1. In general, if ich infestation has already happened in a reef tank, TTM is not useful. This is because you have to keep fish separate during the fallow period. If you have taken the preparation to support the fish in QT for 12 weeks, by cycling well, TTM will be less attractive even from the start. If you do WC for 12 weeks, either you are not doing well enough or you are doing a lot.

2. Not cycling the medium for QT, using TTM, does not provide any help IF eradication has failed and ich infestation has happened in DT. If you have cycled enough medium, ich infestation in DT will be far less a calamity. You can repeat eradication attempt more easily.

Not sure I follow you here. TTM by definition means you cannot have a cycled QT (or at least cycled tank transfer tanks.) If your DT is infected, you cannot use media from it to 'instantly cycle' your QT or tank transfer tanks, as the media will be infected. You could potentially use media from the DT in your QT if you are treating with Cu. Are you assuming there to be a cycled QT or cycled media from the DT ready to seed the QT?
 
If you use the TTM method you need to be doing this in a QT tank. If the display tank is infected then you would need to remove all the fish and put them in some kind of QT tank. When I had a huge outbreak on my 150 I just used 45 gallon garbage cans a heater and a powerhead filter. I also dropped the salinity to save on salt. Everyone is different with how they treat ich. I prefer not using meds, as they are poison and it's just enough poison to kill the parasite before it kills the fish. Just like chemo for cancer.. Just hope it kills it off before the person. Anyway, if you do the TTM method then you need to leave your DT fallow (empty of any fish) for 9 weeks, preferably 10 to allow the ich to go through it's full cycle and die off. During this time try and keep all parameters in line so that there isn't a salinity change!

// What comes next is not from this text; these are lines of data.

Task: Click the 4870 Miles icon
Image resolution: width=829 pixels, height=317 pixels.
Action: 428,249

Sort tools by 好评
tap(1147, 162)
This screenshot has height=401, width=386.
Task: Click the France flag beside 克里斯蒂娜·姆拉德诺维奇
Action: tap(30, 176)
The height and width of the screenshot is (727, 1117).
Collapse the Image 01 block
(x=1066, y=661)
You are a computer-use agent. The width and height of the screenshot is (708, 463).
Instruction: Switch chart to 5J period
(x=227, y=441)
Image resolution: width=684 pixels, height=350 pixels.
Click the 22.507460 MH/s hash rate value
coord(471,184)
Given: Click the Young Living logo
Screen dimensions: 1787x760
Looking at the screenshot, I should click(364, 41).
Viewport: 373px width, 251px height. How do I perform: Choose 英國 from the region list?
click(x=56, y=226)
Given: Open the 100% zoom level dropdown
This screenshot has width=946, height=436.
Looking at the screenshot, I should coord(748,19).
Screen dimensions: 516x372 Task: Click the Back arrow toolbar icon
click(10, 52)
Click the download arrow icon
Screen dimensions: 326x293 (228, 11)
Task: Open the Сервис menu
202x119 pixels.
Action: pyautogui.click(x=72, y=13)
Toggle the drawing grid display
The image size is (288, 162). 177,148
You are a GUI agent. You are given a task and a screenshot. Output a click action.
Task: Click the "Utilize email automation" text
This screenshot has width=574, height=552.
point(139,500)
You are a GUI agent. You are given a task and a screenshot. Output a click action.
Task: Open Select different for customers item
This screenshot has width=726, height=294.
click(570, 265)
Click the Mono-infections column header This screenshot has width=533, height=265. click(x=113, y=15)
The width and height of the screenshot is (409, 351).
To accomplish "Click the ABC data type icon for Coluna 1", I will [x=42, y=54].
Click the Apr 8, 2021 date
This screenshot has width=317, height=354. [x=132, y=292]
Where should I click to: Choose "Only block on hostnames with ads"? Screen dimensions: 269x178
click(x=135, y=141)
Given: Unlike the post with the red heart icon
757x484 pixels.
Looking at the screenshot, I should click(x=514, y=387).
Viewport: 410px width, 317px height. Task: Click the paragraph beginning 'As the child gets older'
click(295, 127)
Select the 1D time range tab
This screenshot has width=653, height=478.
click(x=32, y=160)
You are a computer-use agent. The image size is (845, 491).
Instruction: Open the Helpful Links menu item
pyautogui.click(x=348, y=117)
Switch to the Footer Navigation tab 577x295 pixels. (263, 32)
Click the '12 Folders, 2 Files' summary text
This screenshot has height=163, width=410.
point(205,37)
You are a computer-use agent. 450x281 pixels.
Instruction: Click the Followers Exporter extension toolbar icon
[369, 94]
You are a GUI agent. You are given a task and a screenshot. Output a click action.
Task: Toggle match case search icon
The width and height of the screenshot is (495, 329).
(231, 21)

For cycling the tank you could buy some instant cycle from the store and use that. Or in most cases use prime or some kind of product that detoxifies ammonia. Depending on your load of fish and how much you are feeding will depend on the ammonia build up. I just bought foster and smiths giant bottle of instant cycle and just add a dosage when I start QT new fish. The stuff works great and is cheap.


Everyone is different, my fish do very will with me handling them and transfering them between tanks. I am very gentle with them as to not stress them out. I have yet have a bacteria infection come up because of handling them. Part of a fish coming into the house is getting used to the person. I can see the handling being very stressful on a wild fish or one that isn't yet eating. But when I had my tank issue the fish were used to me feeding and watching them so I think to some extent it isn't as stressful for them to be transfered.